Kronologi ini menimbulkan perdebatan serius tentang apakah penggunaan kekerasan tersebut sudah proporsional dan sesuai prosedur hukum yang berlaku. Insiden ini juga mencerminkan pola kekerasan yang berulang dalam penanganan konflik di Papua, yang seringkali mengabaikan prinsip-prinsip perlindungan terhadap pejuang yang tidak bersenjata.


Analisis terhadap kasus Nabire menegaskan perlunya transparansi dan akuntabilitas dalam setiap tindakan kekerasan oleh aparat negara, agar keadilan benar-benar ditegakkan dan hak asasi manusia dihormati. Kasus ini menjadi simbol penting bagi perlunya reformasi pendekatan negara dalam menyelesaikan konflik di Papua secara damai dan berkeadilan.

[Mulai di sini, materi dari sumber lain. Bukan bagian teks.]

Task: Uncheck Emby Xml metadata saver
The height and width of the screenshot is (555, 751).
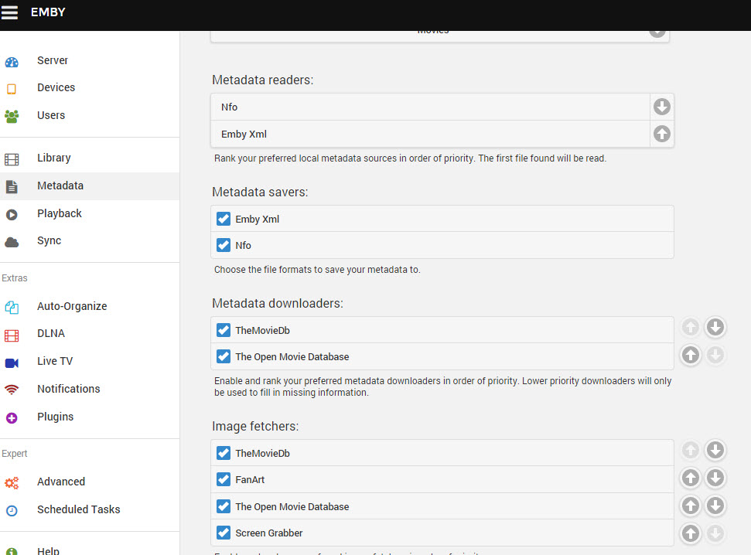Action: pyautogui.click(x=224, y=220)
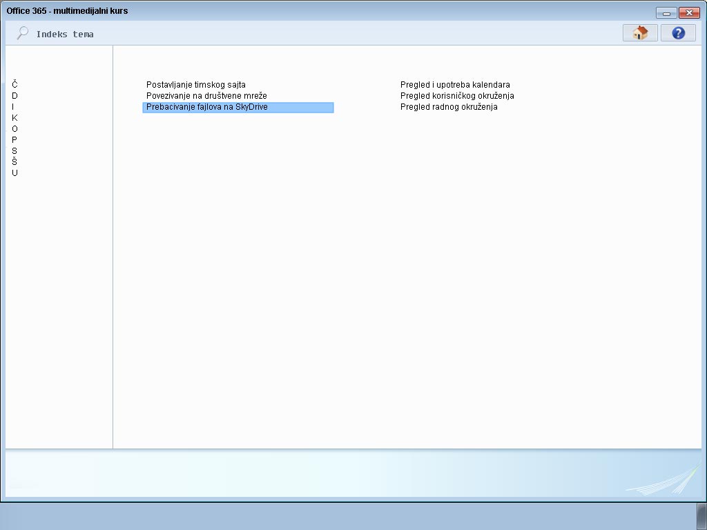Open Povezivanje na društvene mreže topic
Image resolution: width=707 pixels, height=530 pixels.
click(x=206, y=96)
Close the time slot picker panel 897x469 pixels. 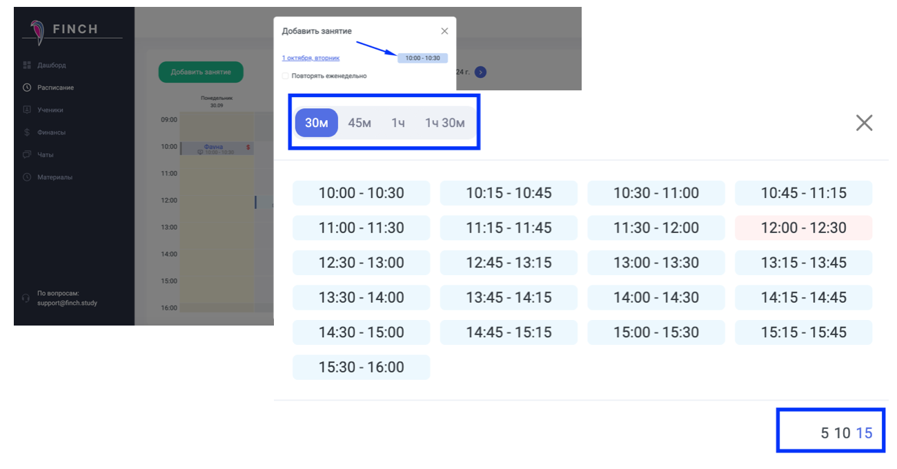coord(864,123)
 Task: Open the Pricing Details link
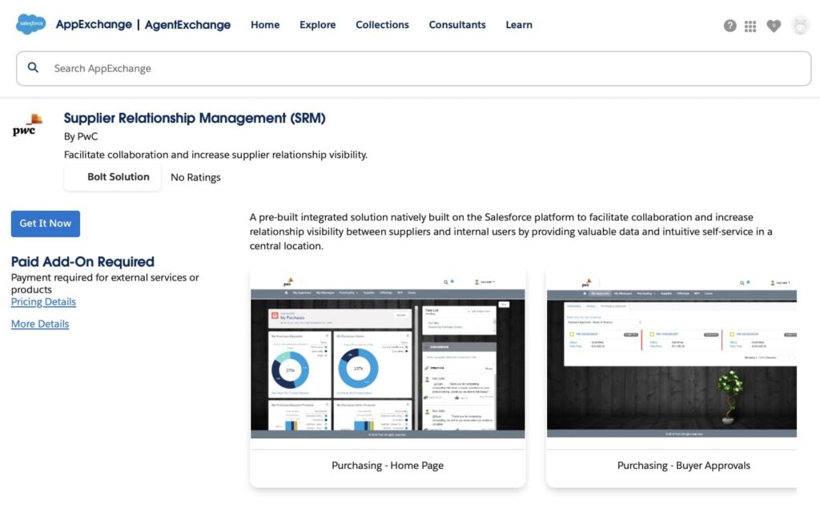tap(43, 301)
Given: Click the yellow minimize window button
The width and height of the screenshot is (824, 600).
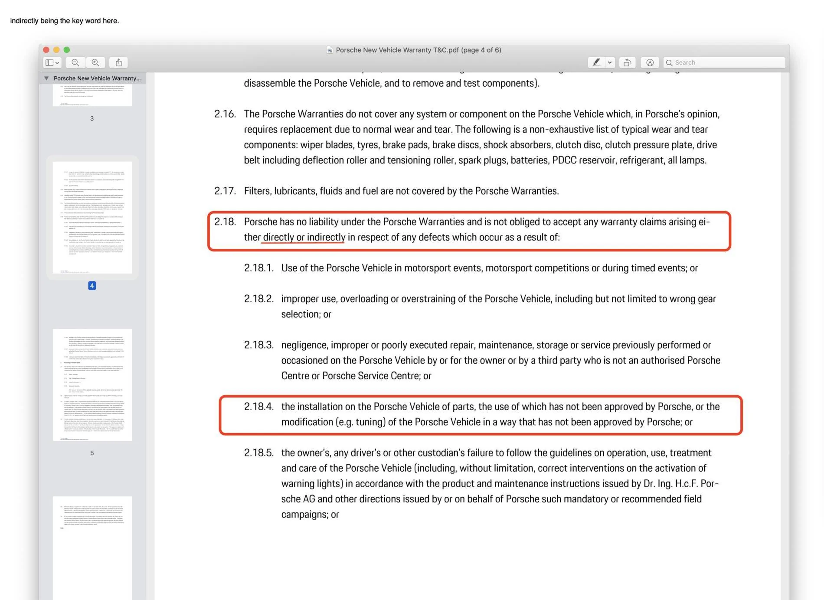Looking at the screenshot, I should 56,50.
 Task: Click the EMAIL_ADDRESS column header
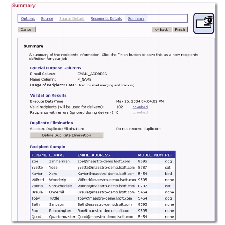(94, 155)
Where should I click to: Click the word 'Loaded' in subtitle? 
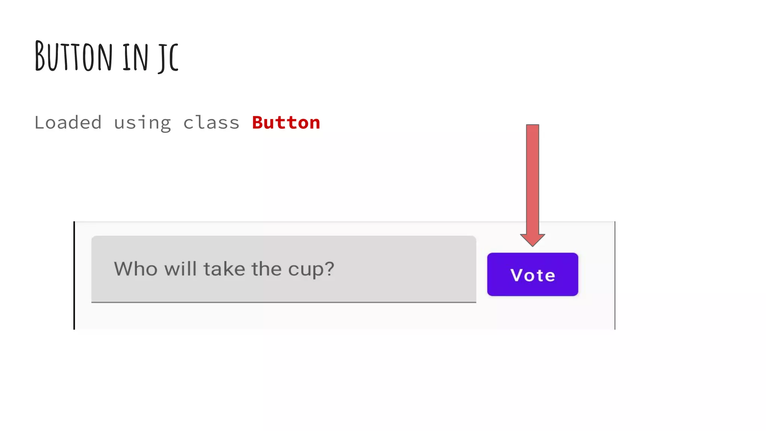click(68, 123)
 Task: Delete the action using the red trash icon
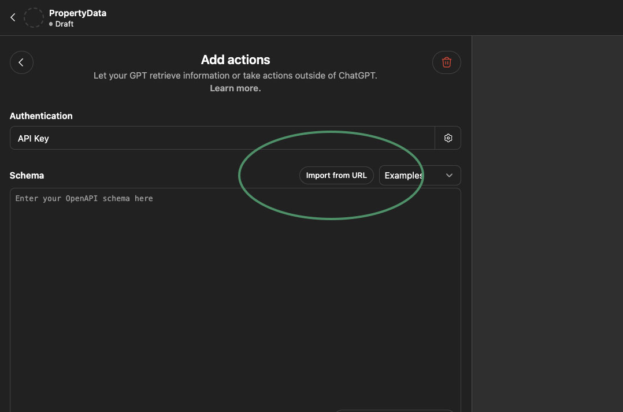coord(446,62)
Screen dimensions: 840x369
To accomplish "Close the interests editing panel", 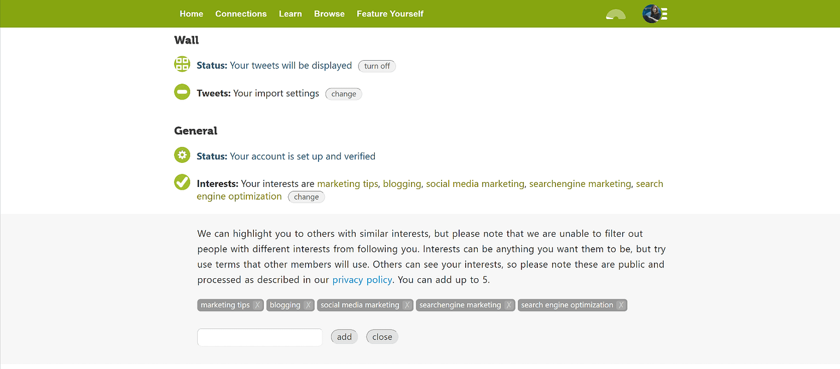I will [381, 337].
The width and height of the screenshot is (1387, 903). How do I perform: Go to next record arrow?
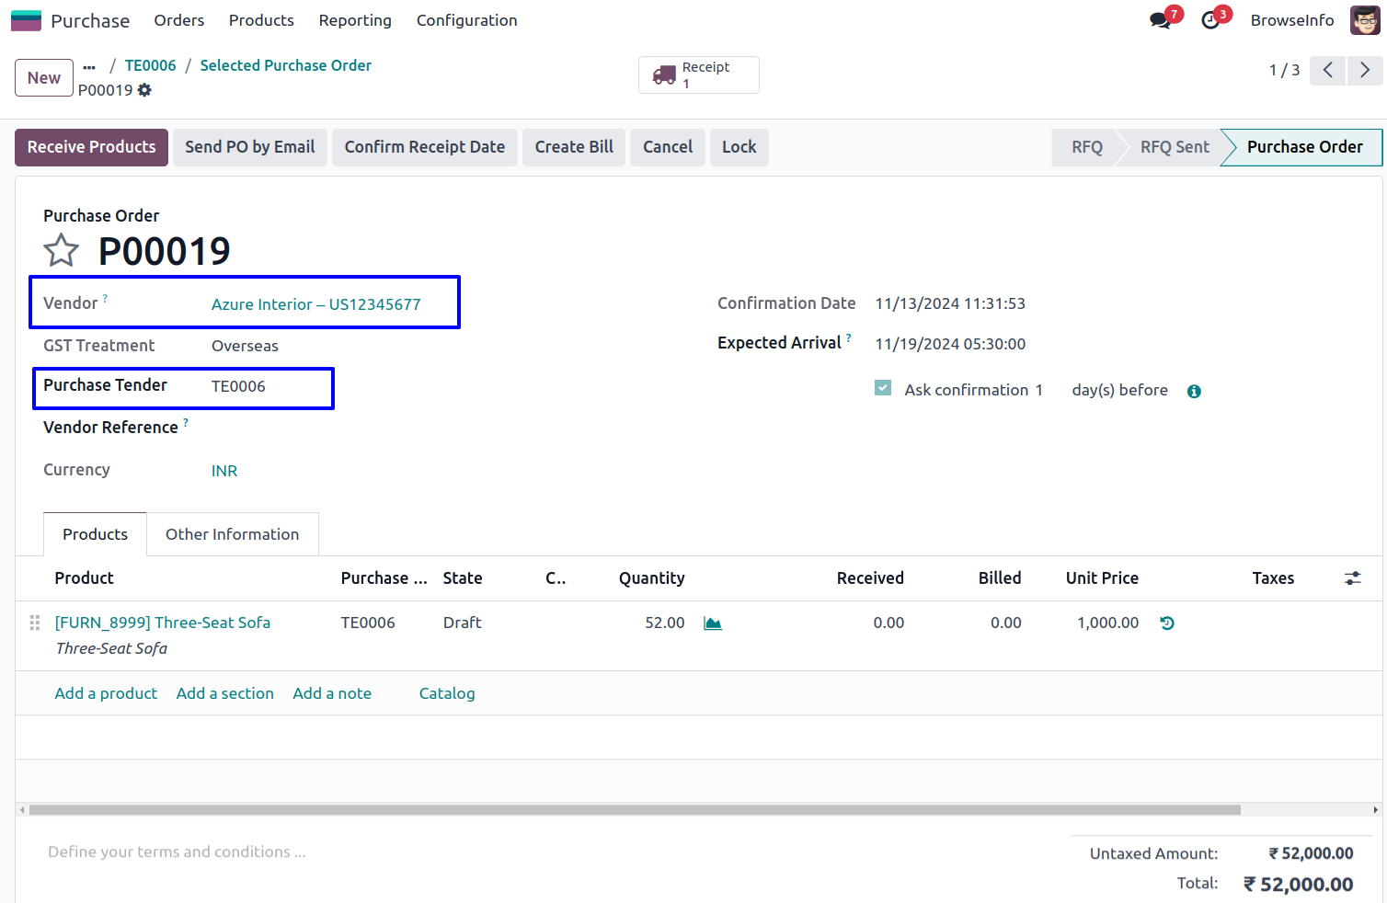tap(1365, 70)
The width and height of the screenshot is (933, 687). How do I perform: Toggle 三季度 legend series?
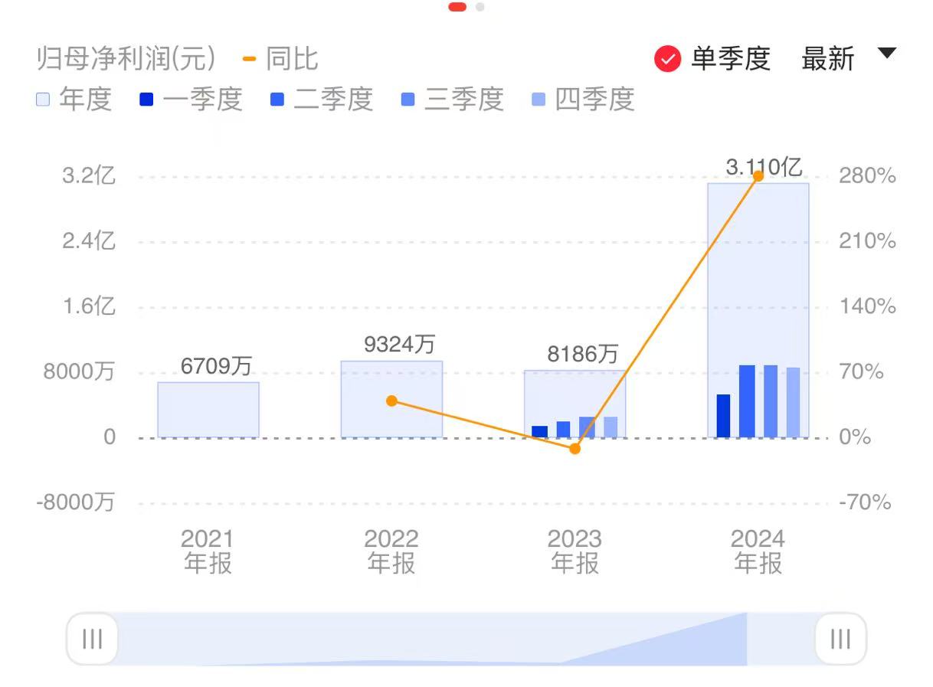pos(453,100)
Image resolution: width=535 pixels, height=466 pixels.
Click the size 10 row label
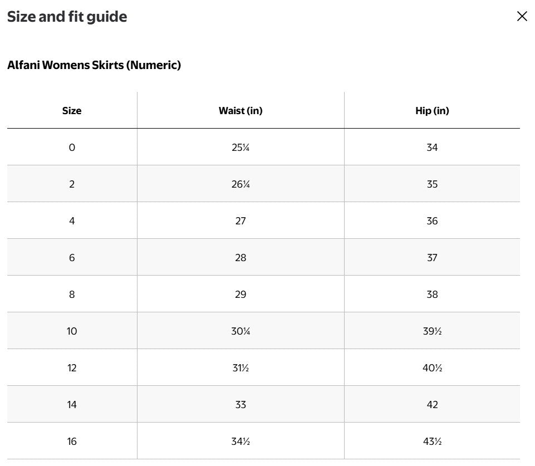pos(72,331)
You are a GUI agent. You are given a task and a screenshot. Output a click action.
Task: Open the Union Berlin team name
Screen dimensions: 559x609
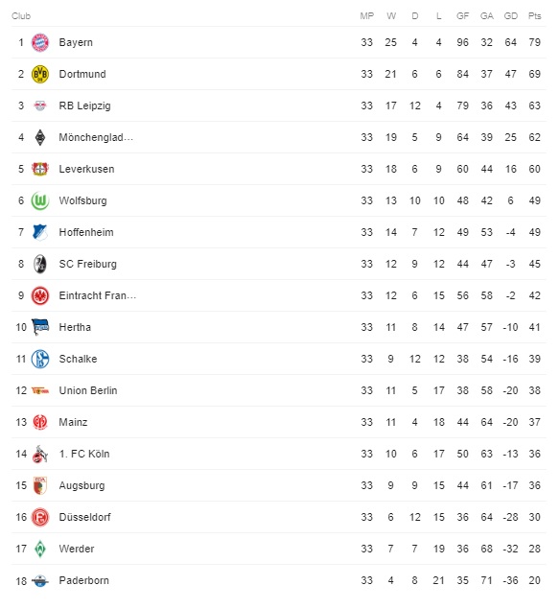[x=88, y=390]
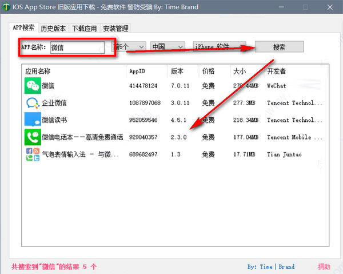
Task: Sort by the 版本 column header
Action: (x=177, y=71)
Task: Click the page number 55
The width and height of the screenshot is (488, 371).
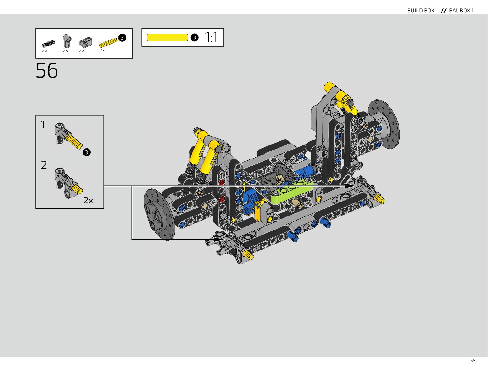Action: (x=472, y=361)
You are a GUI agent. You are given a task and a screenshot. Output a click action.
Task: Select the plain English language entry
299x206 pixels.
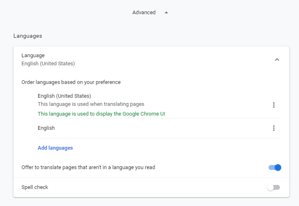tap(46, 128)
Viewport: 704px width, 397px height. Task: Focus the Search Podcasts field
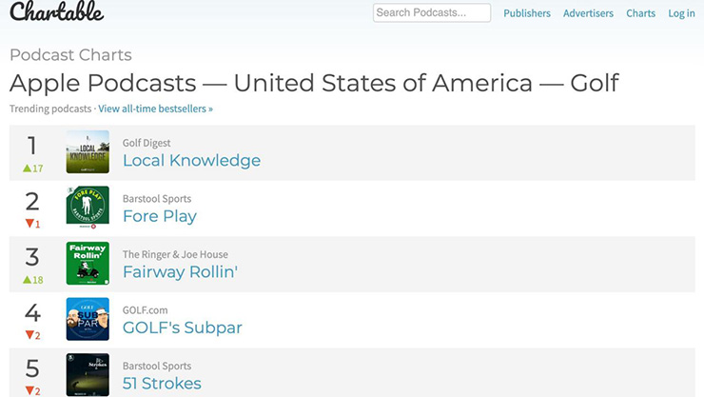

3. Extrajudicial Killing dan Pembingkaian Narasi Pejuang sebagai Teroris


Extrajudicial killing, atau pembunuhan di luar proses hukum, merupakan salah satu isu utama dalam konflik bersenjata yang terjadi di Papua. Praktik ini mengacu pada tindakan aparat keamanan yang menggunakan kekerasan mematikan tanpa melalui prosedur hukum yang sah, seperti penahanan, pengadilan, dan pembelaan hukum. Dalam konteks Papua, banyak laporan menyebutkan bahwa tindakan seperti ini kerap menimpa anggota Tentara Pembebasan Nasional Papua Barat (TPNPB) maupun warga sipil yang dicurigai terlibat.


Salah satu cara aparat negara membenarkan tindakan kekerasan tersebut adalah dengan membingkai pejuang pembebasan dan pendukungnya sebagai “kelompok kriminal bersenjata” atau “teroris.” Label ini berfungsi untuk menghilangkan legitimasi politik perjuangan mereka dan membenarkan tindakan keras yang dilakukan. Pembingkaian tersebut juga mempengaruhi opini publik, sehingga tindakan kekerasan yang seharusnya dipertanyakan secara hukum dan moral, sering kali diterima atau diabaikan.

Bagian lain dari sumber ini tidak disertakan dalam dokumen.